Old Stone Fort State Archaeological Park
The Old Stone Fort State Park in Coffee County preserves a prehistoric enclosure consisting of embankments or “walls” constructed of undressed stacked or piled stone covered with earth. They circumscribe a fifty-acre plateau at the forks of the Duck River. These embankments, originally ranging from four to six feet in height, would have a total length of 4,600 feet if continuous; however, they were only constructed where the stream bluffs are not steep. The enclosure also includes a complex entranceway consisting of a ditch, pedestal mounds on either side of the entrance, and interior parallel walls that run perpendicular to the entrance to form a cul-de-sac. The entranceway configuration convinced many early historians and antiquarians that this was a fortification built by early explorers, possibly Welsh or Norse, or the Spanish troops led by Hernando de Soto. These romantic myths were shattered in 1966, however, when archaeologists from the University of Tennessee proved that this enclosure was built 2,000 years ago by prehistoric Native American groups.
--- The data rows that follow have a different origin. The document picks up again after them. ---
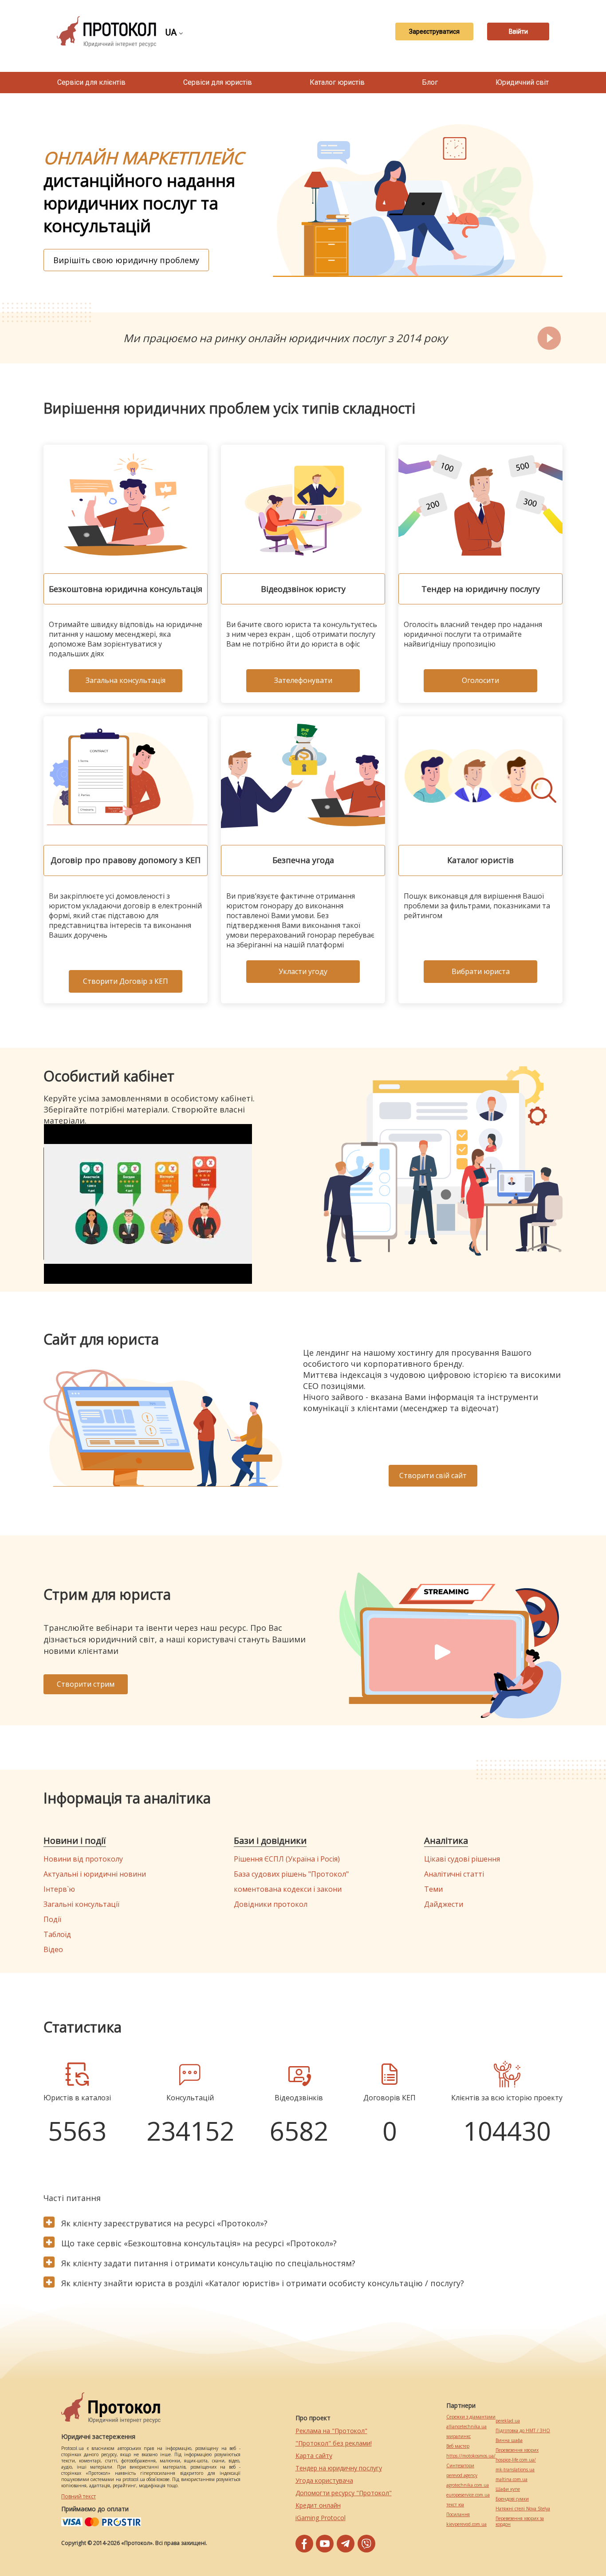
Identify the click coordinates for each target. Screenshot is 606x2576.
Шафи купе (508, 2489)
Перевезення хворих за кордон (520, 2521)
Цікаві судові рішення (462, 1859)
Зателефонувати (303, 680)
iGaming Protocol (320, 2517)
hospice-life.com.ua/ (516, 2460)
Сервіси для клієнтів (91, 82)
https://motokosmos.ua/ (471, 2456)
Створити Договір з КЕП (125, 981)
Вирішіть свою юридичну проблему (126, 260)
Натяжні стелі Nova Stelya (523, 2509)
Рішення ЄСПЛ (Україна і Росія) (287, 1859)
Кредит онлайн (318, 2505)
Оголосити (480, 680)
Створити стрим (85, 1684)
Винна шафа (509, 2440)
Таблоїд (57, 1934)
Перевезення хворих (517, 2450)
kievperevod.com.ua (466, 2524)
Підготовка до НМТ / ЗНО (523, 2431)
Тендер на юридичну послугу (338, 2468)
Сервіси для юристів (217, 82)
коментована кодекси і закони (288, 1889)
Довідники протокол (270, 1904)
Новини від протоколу (83, 1859)
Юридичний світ (522, 82)
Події (52, 1919)
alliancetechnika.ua (466, 2427)
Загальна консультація (125, 680)
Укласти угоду (303, 971)
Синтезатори (460, 2466)
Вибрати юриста (481, 971)
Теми (433, 1889)
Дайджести (443, 1904)
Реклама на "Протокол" (331, 2430)
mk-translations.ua (515, 2470)
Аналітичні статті (454, 1874)
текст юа (455, 2505)
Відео (53, 1949)
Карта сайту (313, 2455)
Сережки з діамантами (471, 2417)
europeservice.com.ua (468, 2495)
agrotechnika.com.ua (467, 2485)
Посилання (458, 2514)
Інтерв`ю (59, 1889)
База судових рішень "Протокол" (291, 1874)
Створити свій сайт (433, 1475)
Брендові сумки (512, 2499)
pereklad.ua (508, 2421)
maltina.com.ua (511, 2479)
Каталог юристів (337, 82)
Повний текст (78, 2496)
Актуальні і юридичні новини (94, 1874)
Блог (430, 82)
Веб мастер (457, 2446)
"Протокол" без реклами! (333, 2443)
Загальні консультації (81, 1904)
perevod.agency (461, 2475)
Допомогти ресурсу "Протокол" (343, 2493)
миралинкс (458, 2436)
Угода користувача (324, 2480)
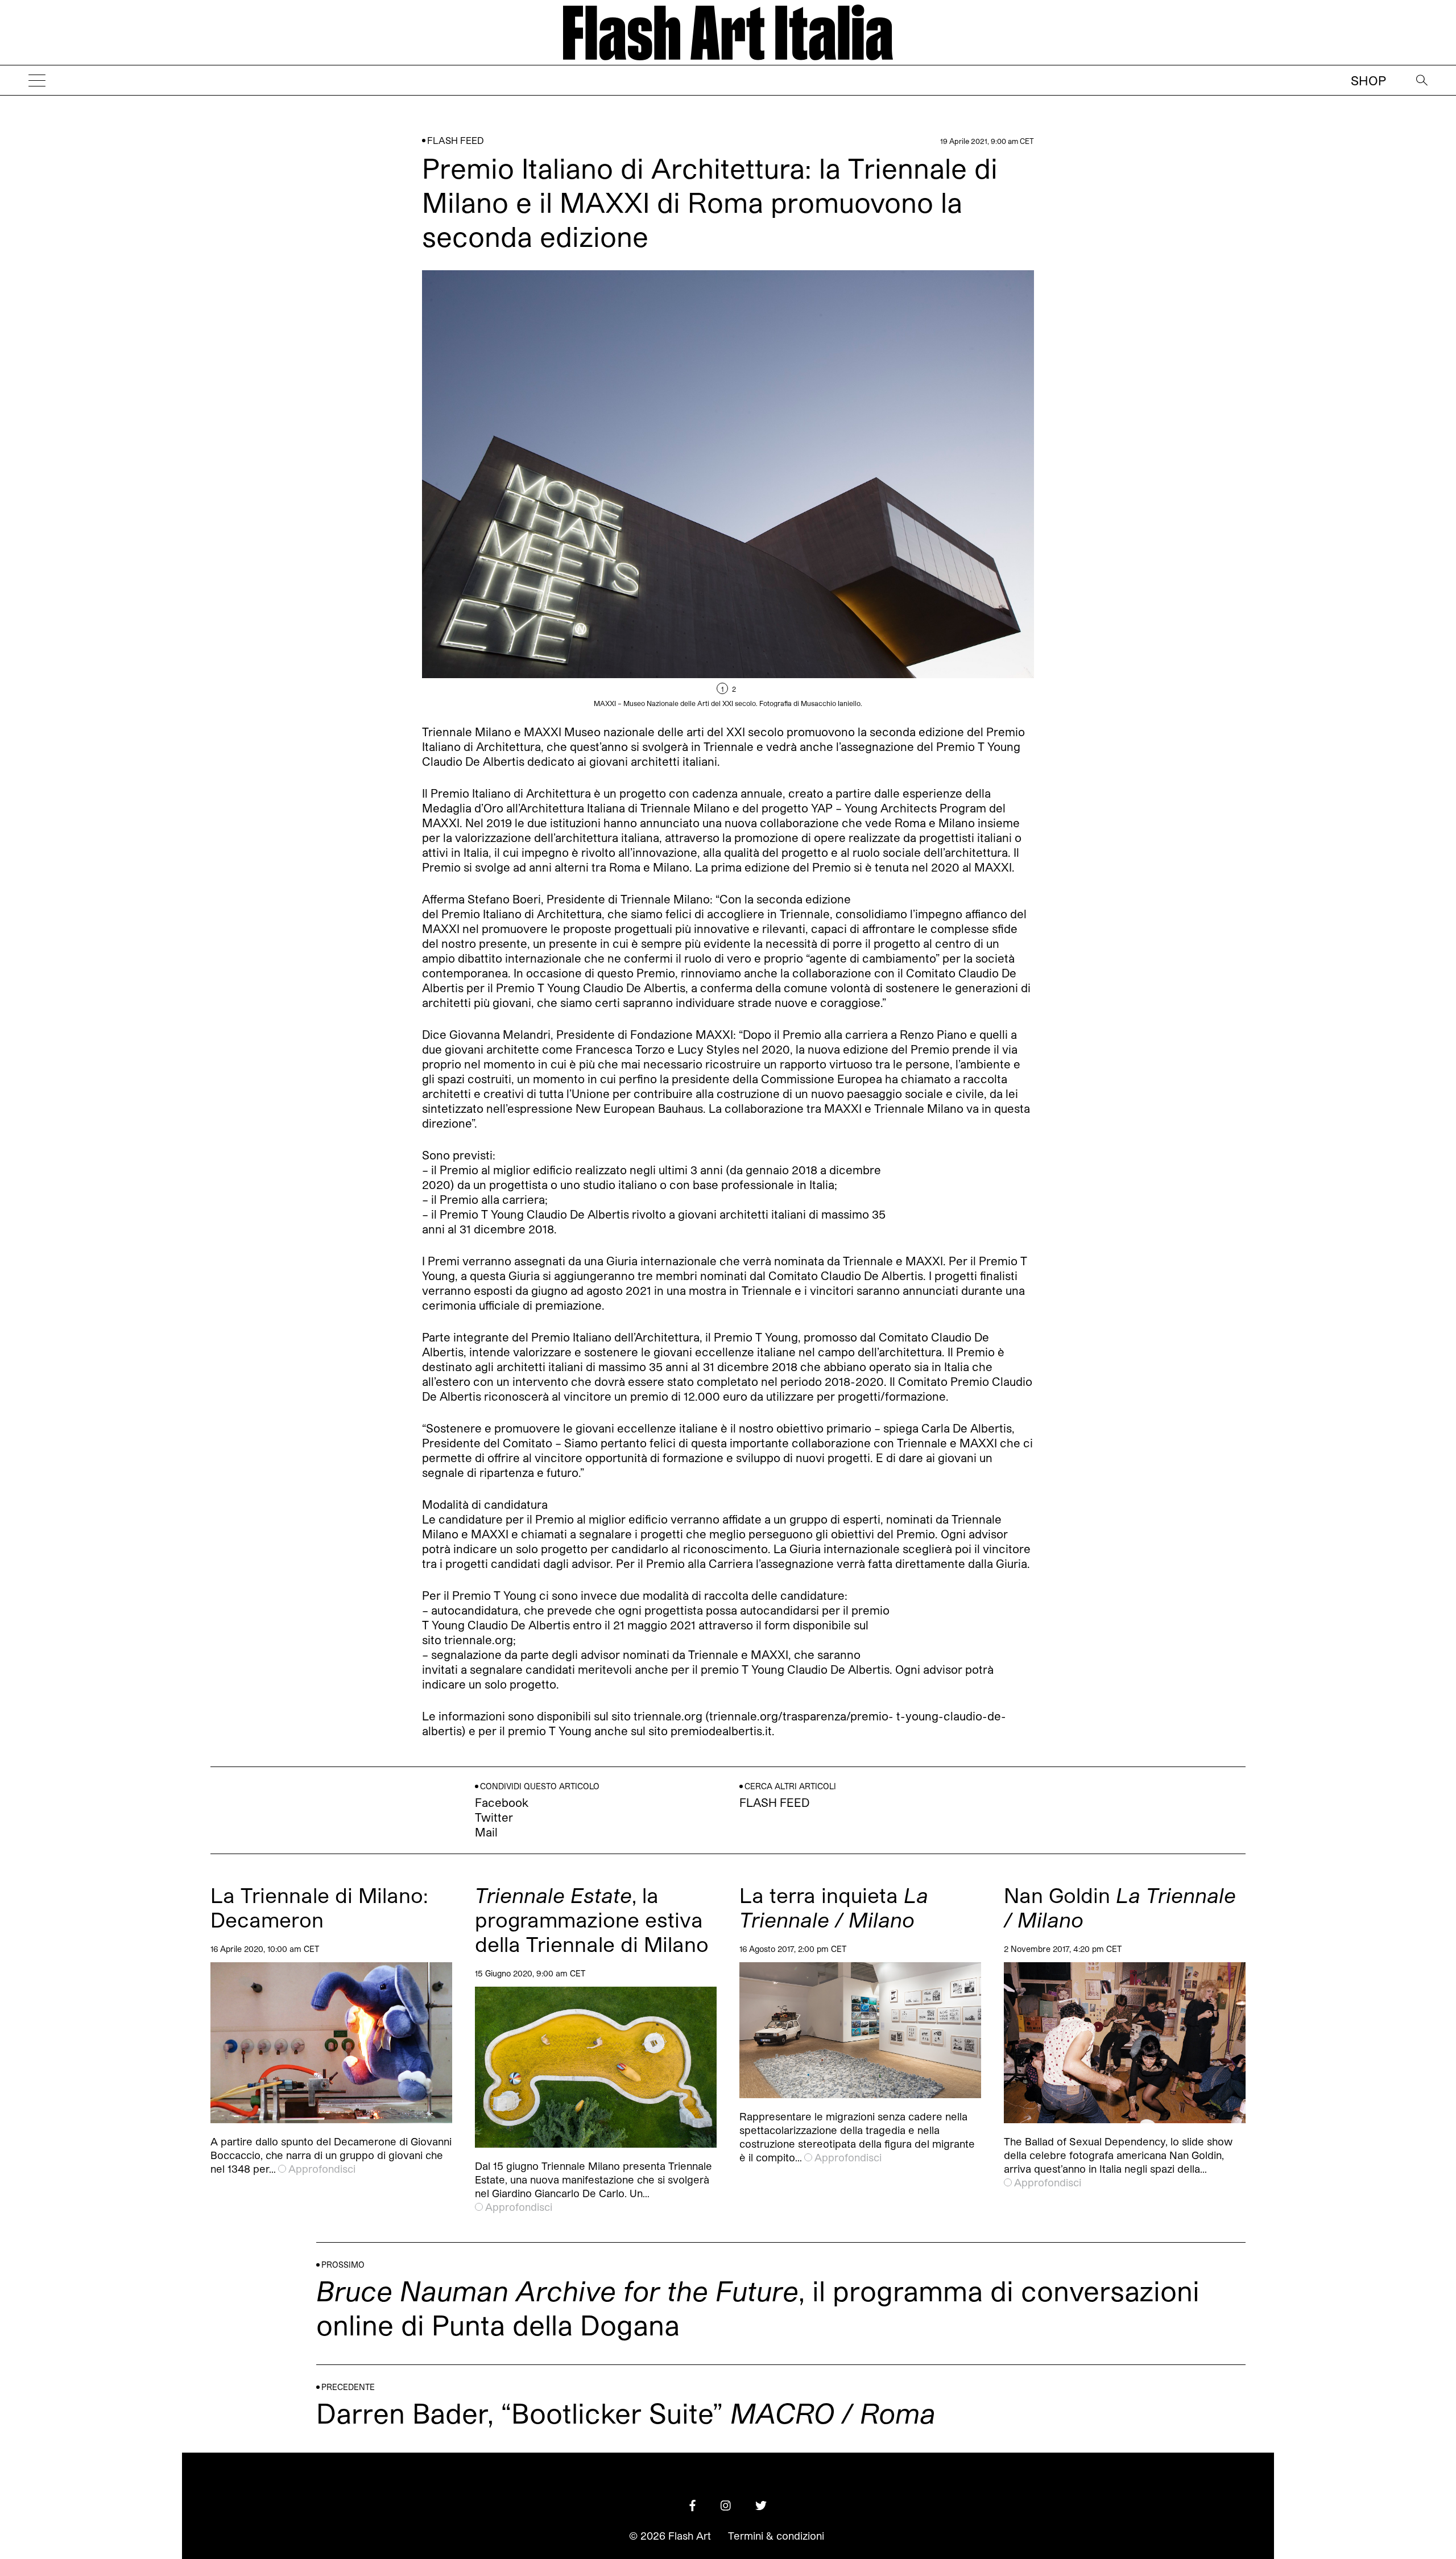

Charcoal recovered from the ditch and embankment provided radiocarbon dates for a sequence of construction phases that span an almost five-hundred-year period, from 80 A.D., when the entrance ditch was dug to 550 A.D., when the cul-de-sac walls were completed. These radiocarbon dates closely correlate with the construction dates of similar hilltop enclosure sites such as Fort Ancient in Warren County, Ohio. The Ohio enclosures are now known to have been constructed by the Hopewell people, a mound-building group of Native Americans who were in contact with cultures in the Southeast during the Middle Woodland period of North American prehistory about two thousand years ago.
Two of these groups that had contact with the Ohio Hopewell people were the McFarland and Owl Hollow cultures of the upper Duck River Valley. Small village sites of these early farming and pottery-making people were excavated by University of Tennessee archaeologists in the nearby Normandy Reservoir before inundation in 1976. As extensive radiocarbon dating from these villages attests, the McFarland people inhabited the upper Duck Valley between 200 B.C. and 200 A.D., with the Owl Hollow people succeeding them between 200 A.D. and 600 A.D. The McFarland culture apparently began constructing the Old Stone Fort in the first century A.D., the enclosure being completed almost five hundred years later by the Owl Hollow culture.
There is now little doubt among anthropologists and archaeologists that the Old Stone Fort was sacred space; however, the actual ceremonial function of this enclosure is still unclear. While a small burial mound may exist outside the walls, there is no direct evidence that the enclosure was used in funerary ritual as were some of the related Hopewell sites in Ohio. The most recent hypothesis is that the Old Stone Fort was some kind of celestial observatory, since the parallel entrance walls seem to point toward the position of the sun at summer solstice.
The Old Stone Fort is now a state archaeological park with an interpretive museum, picnic areas, campgrounds, and playgrounds.